Current Artists at Their Best: The Japan Fine Arts Exhibition (Nitten)

Cultural News, 2008 November Issue


An exhibition hall of Nitten 2007 (Courtesy of Nitten)


The National Art Center in Tokyo was opened in January 2007 (Courtesy of the National Art Center, Tokyo).

 

By Yuko Itatsu

 

TOKYO - It’s the Academy Awards of Japanese fine arts, if you will. The 40th Annual Nitten (The Japan Fine Arts Exhibition) is being held from Oct. 31 to Dec. 7 at the National Art Center in Tokyo (Kokuritsu Shin Bijutsukan). They claim to be the largest combined art exhibit in the nation, if not the world. A remarkable 2,349 pieces of art are exhibited out of the 14,519 items submitted for competition.

 

  The exhibit constitutes of five categories of competition: Japanese Style and Western Style Painting, Sculpture, Craft as Art and Calligraphy. The exhibit is highly competitive.

 

  This year only 16% of the art submitted are in the exhibit. The calligraphy category was especially competitive given that merely 9% of submissions made it through. There are 17 judges for each category, and a different panel of judges is appointed every year.  

 

  Just like the Oscars, there are artists who do not subscribe to the criteria of fine art as the Nitten organization defines it. Nitten is known for being the most prestigious among the public art competitions in Japan, as well as for their conservatism, due to its history of having been a government-led competition. The competition has since been privatized in 1958.

 

   The seed for a public arts exhibit was planted by Nobuaki Makino in 1900, who was the ambassador to Austria when he suggested that a cultured nation should facilitate the advancement in the standards of fine arts. In 1907, he realized his dream as the Minister of Education when the first public arts exhibit was held. On a side note, Makino attended middle school in Philadelphia as a teenager, and is the great grandfather of the current Prime Minister Taro Aso.

 

   The venue of the Tokyo exhibit is equally worth noting. World-renown architect Kisho Kurokawa, who studied under Kenzo Tange, designed the four-story serpentine building.

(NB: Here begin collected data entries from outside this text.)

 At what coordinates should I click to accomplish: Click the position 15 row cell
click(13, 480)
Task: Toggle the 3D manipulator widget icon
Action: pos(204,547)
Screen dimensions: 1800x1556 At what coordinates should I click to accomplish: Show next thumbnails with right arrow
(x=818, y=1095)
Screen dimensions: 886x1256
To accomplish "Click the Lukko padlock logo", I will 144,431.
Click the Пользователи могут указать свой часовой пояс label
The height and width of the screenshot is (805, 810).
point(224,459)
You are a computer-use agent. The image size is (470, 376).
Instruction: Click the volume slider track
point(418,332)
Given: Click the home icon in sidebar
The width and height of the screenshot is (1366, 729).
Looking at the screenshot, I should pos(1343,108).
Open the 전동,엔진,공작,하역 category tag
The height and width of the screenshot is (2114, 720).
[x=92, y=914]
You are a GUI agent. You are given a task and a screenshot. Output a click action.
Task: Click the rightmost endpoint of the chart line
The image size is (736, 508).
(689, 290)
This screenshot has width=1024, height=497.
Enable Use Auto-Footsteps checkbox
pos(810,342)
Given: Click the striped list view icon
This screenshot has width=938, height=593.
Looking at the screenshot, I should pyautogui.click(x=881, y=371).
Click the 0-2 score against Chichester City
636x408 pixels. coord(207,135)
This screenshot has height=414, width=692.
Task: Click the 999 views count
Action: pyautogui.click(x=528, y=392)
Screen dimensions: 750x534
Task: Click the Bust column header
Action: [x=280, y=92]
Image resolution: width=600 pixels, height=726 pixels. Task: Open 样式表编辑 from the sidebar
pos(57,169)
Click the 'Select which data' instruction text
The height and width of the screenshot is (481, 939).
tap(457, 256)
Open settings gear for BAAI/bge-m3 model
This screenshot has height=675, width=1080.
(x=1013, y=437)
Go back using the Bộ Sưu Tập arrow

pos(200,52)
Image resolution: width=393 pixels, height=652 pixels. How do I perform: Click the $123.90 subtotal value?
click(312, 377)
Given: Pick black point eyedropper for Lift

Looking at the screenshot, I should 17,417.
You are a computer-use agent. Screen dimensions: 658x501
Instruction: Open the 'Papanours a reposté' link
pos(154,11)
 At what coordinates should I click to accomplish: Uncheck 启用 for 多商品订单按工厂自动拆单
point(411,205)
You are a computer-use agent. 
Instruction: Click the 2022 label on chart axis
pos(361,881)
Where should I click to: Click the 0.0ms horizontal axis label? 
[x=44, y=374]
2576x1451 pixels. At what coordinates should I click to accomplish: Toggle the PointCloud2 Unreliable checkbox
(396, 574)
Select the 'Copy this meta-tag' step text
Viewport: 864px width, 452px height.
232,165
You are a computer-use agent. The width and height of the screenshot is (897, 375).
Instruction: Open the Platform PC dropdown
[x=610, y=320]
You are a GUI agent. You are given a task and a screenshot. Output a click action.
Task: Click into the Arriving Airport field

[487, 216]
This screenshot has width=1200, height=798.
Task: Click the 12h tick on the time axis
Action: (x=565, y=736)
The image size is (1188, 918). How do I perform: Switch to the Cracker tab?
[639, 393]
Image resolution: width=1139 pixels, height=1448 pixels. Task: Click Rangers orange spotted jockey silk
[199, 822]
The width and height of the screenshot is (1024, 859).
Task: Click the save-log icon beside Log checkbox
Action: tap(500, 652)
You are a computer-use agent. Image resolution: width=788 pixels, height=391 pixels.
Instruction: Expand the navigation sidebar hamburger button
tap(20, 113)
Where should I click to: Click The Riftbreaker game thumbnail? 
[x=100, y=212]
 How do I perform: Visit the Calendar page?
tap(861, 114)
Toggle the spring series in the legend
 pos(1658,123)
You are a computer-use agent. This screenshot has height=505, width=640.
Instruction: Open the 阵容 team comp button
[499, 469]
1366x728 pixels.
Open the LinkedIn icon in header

It was opened in January 2007, and is unique for not having a permanent collection but used solely as a gallery space for art.

 

   After Tokyo, the exhibit will be shown from Dec. 13-Jan. 16, 2009 at the Kyoto Municipal Museum of Art; Jan. 21-Feb. 15, Aichi Prefecture Museum of Art Gallery (Nagoya); Feb. 21-Mar. 22, Osaka Municipal Museum of Art; April 25-May 17, Toyama Kenminkaikan Museum of Art; June 27-July 20, Fukuoka Art Museum; and Aug. 8-31, Nagasaki Prefectural Art Museum.

 

   The National Art Center in Roppongi, Tokyo, and is directly connected to Nogizaka Station on the Chiyoda subway line. Admissions are 1200yen for adults, 700yen for high school and college students. Open Wed-Mon 10-6 (Fri open till 8). For more on the exhibit, see www.nitten.or.jp. For more on the museum, see www.nact.jp.

 

     Yuko Itatsu is a Ph.D. Candidate in History at the University of Southern California and also Project Assistant Professor at the University of Tokyo.